Every state makes its foreign policy based on assumptions about its society and international politics. These assumptions are usually anchored in the past. While there is great value in learning from history, it is also true that conditions change, and what was true of the past is no longer.
During the Cold War, the U.S. foreign policy was largely based on assumptions that the Soviet Union's leaders were determined to spread communism worldwide; they possessed strategic patience and were adaptive in pursuing their goal. The USSR would never be America’s partner but a long-term rival, and therefore it must be contained. Moreover, U.S. decision-makers assumed that American society would fully support this approach.
However, after the end of that confrontation, strategists like former National Security Advisor and Secretary of State Henry Kissinger falsely assumed that Communist China could be changed into a benign actor, even a “responsible stakeholder,” or strategic partner of the U.S. were the U.S. to engage with China, believing that China’s rise was a positive thing.

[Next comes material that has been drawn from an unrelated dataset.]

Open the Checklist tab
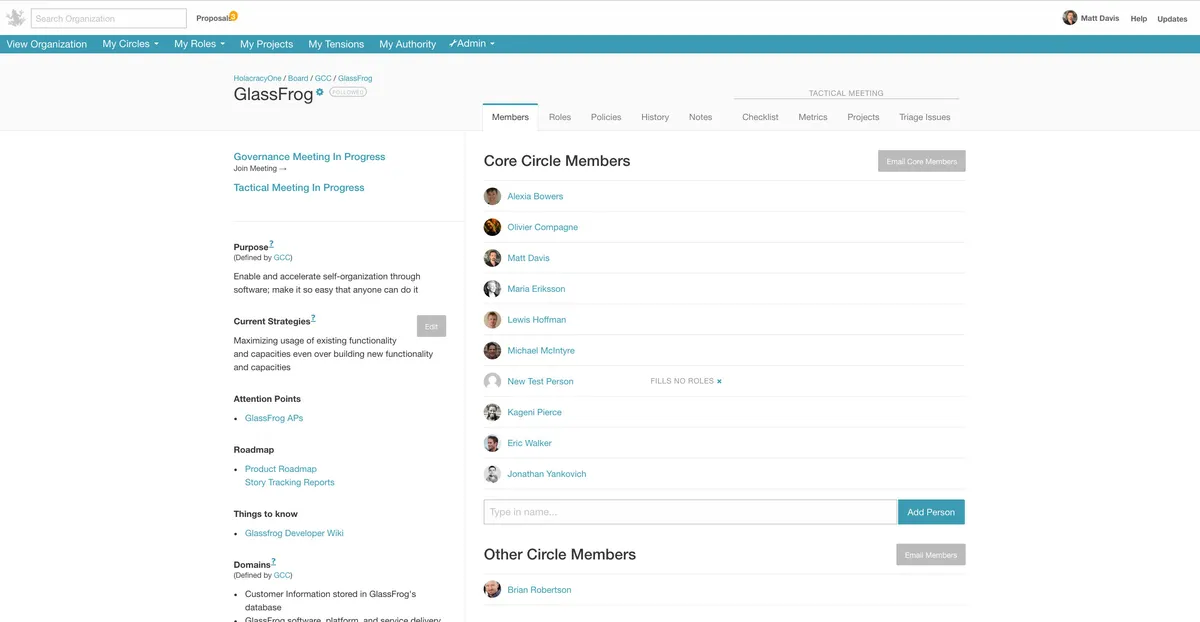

We argue that China is not just a rival but a formidable enemy. Its goal is not just to weaken America but supplant it and the liberal international order it created with a Communist ideology-based model of global governance. The PRC is more dangerous than the Soviet Union because it is unpredictable and more formidable. It is an amalgamation of a rapidly rising power and an ideological regime with an aggressive leader in Chairman Xi Jinping. Xi is both extremely ambitious and paranoid about his regime’s security as well as his own. These factors make this enemy far less certain than the Soviets.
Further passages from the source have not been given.